While it can be tempting to keep on writing with occasional line gaps for changes of scene and time as Terry Pratchett did in his Discworld novels, it’s not really fair to child readers (or adult readers-aloud) not to have regular chapter endings. (In fact even Terry Pratchett's children’s books are divided into chapters!) One of my 'big picture' tasks when editing a first draft is to look at how the endings of each individual chapter are working and see how the chapter endings vary as the story progresses.
The most basic rule of ending a chapter is that it must encourage the reader to carry on reading. The obvious way to do this, of course is with a cliffhanger. But ending every chapter on a cliffhanger is exhausting and monotonous. The trick is to vary between ending the chapter with:
a feeling of disorder This is could be a huge cliffhanger or just enough to signal a coming dilemma or threat.
a feeling of order This will give the reader a feeling of closure, the idea that the plot has forward momentum and things are on their way to being sorted out.
There are all sorts of ways to break that down further, but here is my own list of thirteen ways to end a chapter.
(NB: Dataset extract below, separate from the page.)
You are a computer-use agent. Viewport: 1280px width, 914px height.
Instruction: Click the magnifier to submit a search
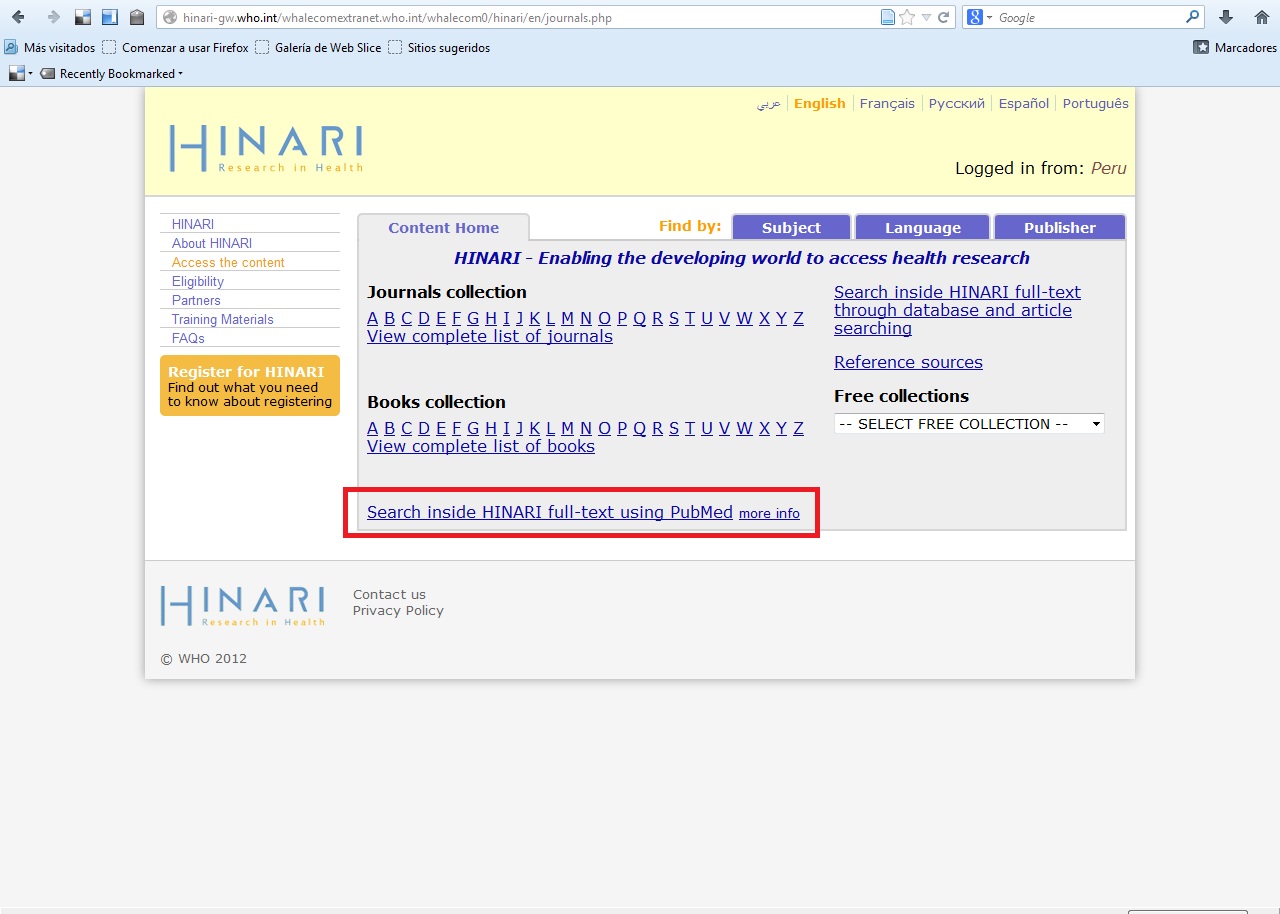(1193, 17)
Some types of ending are conducive to a feeling of disorder, some to order and some work equally well either way.
1. Obstacle: a barrier to change or forward movement is presented (disorder)
2. Question: a question is posed by a character or the narrator (disorder)
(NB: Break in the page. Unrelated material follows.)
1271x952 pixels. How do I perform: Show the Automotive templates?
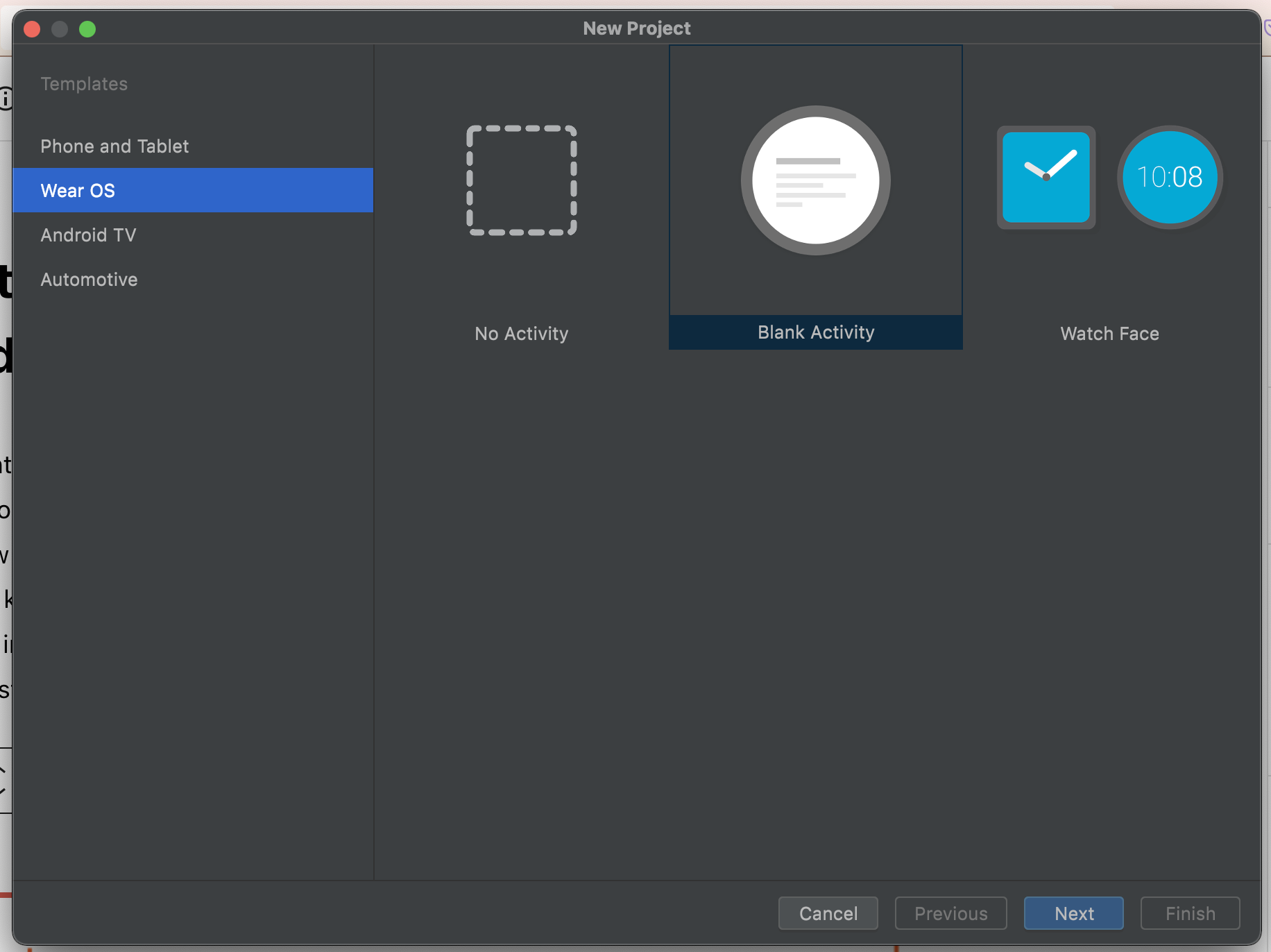pyautogui.click(x=89, y=280)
3. Choice: a choice is presented or a decision must be made (disorder)
4. Mistake: a character (or the reader) realises that a mistake has been made (disorder)
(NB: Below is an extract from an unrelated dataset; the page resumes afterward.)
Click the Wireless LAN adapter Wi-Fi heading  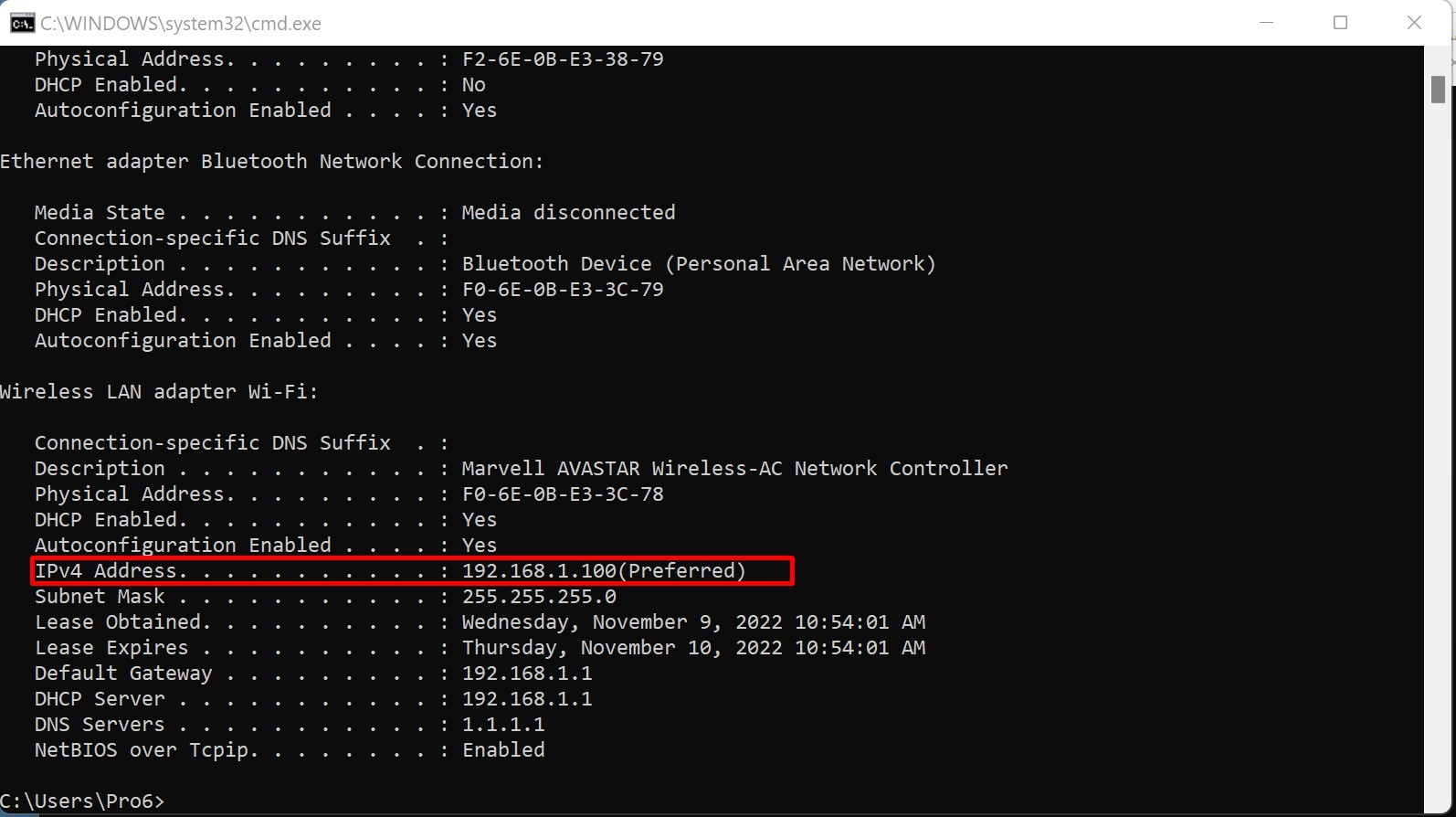point(159,392)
5. Disappointment: a plan goes wrong (disorder)
6. Arrival: a visitor or message or movement to a new place brings either disappointment or hope (disorder /order)
7. Departure: someone leaving or movement away from a place brings either disappointment or hope (disorder /order)
8. Revelation: a character or reader learns or understands something (disorder /order)
9. Confession: one character reveals something that will bond or separate characters (disorder /order)
10. Door: an opportunity for change or forward movement is presented (order)
11. Plan: a plan is formed (order)
12. Hope: things appear to be going in the direction the characters desire (order )
13. Reflection: a quiet moment usually following action sequence; possibly a statement by the character or narrator about the story’s theme (order )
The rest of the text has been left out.